Hooking Up 2021

This New Year’s Eve, many people will hook up in public, and we don’t mean kissing. This statistic is for you if you’re dreaming of something a little sexier (OK, a lot sexier) than a sweet kiss at midnight on New Year’s Eve: According to a survey by travel-dating platform MissTravel.com, 43% of singles have met up in public on the first night of the year. We’re not talking about a bit of action here. Miss Travel surveyed over 50,000 of its members and discovered that public sex—often in unusual places—is much more popular than you would expect. The survey results may make you wary of hooking up in bathrooms and stairwells, which are the most popular places where respondents remember hooking up. Thirty-five percent admit to squeezing into a toilet, while a remarkable 26 percent managed to do so without falling down the stairs. Balconies, buses, elevators, hallways, and coat closets are the places that come in second and third place, respectively. That last one shouldn’t come as a surprise, considering that a recent survey in the United Kingdom found 18% of people had hooked up with a colleague in the closet at an office holiday party. Why aren’t more people taking the advice to “get a room”? The midnight kiss is a big part of New Year’s Eve festivities, and whether you like it or not.

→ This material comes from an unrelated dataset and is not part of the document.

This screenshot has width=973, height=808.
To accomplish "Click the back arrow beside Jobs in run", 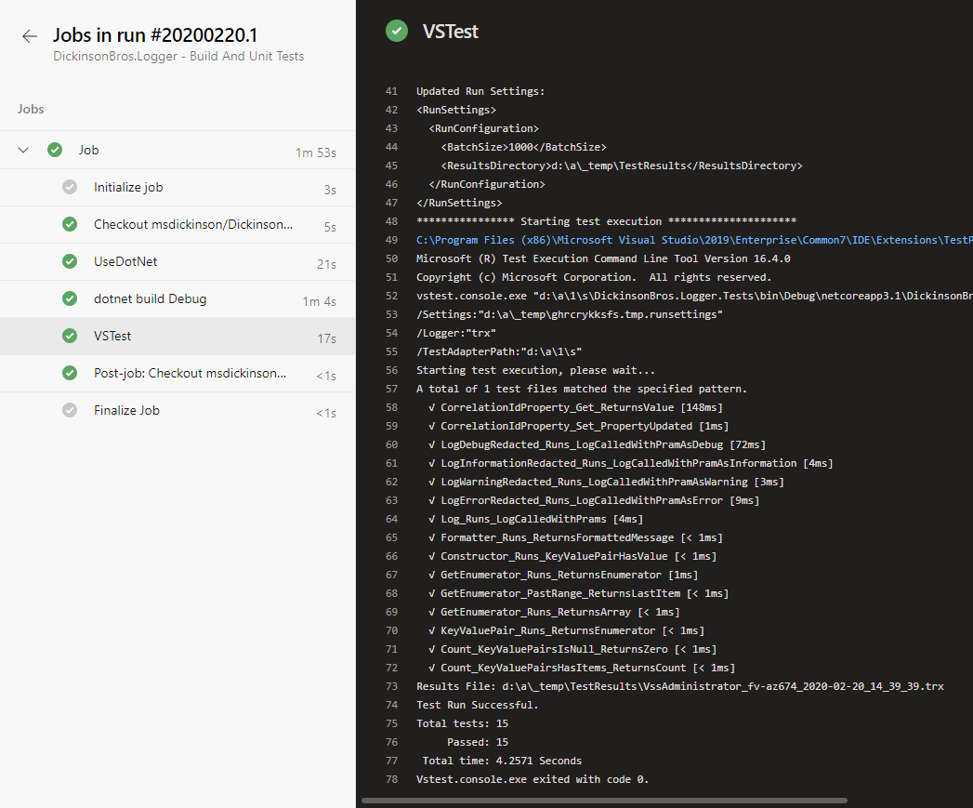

Here Are the People Most Likely to Hook-Up at the Holiday Office Party

You’re not alone if you’ve had your eye on someone at work and are considering making a movie at your office holiday party this month. According to a survey conducted by Ann Summers, lingerie and erotic retailer in the United Kingdom, 39% of 2,000 respondents have slept with coworkers at office holiday parties, and 54% have kissed them (or “snogged” them, in British speak). It’s almost self-evident that this isn’t all positive news. Around half of adults in the United Kingdom are married, with several more partnerships and few working with their significant others, so you do the math: This season, there will almost certainly be some infidelity. But here’s the thing: If you’re single and looking for some mistletoe action with that guy from sales, or attached and worried you or your significant other could slip up with a coworker after some company-paid champagne, here’s what you should know: The industry primarily determines the holiday hookup rate. If you or your significant other works in education, you have the slightest chance of getting close to a coworker and the slightest reason for worry if you’re in a relationship—because the chances anyone in this sector can make are the lowest.

 The More Emotionally Bonded We Feel, the More Body Parts We Allow Others to Touch

 

We also have unspoken rules on who gets to place their hands on our bodies—and whereas anyone who has ever been startled by a stranger on the train inadvertently touching her hair or arm will attest. Our no-touch zones—and who has the right to feel us in the first place, according to a recent study from Aalto University and the University of Oxford—are evident across cultures, implying that all of those feelings have a biological basis. Participants from Finland, England, Italy, France, and Russia were asked to mark on a map of the human body where specific friends and family members were allowed to contact them and where they were not. The stronger the relationship, the more body areas are open to touching: your wife, for example, has more access than your mother, who has more access than your uncle, who has more access than a stranger. In general, the more gratification we derive from touching a specific area, the more selective we are about who has access to it. (Arms are a few places that are not off-limits for cousins and acquaintances, even though they are not a large erogenous zone.) Another interesting result was that the participants were asked to score.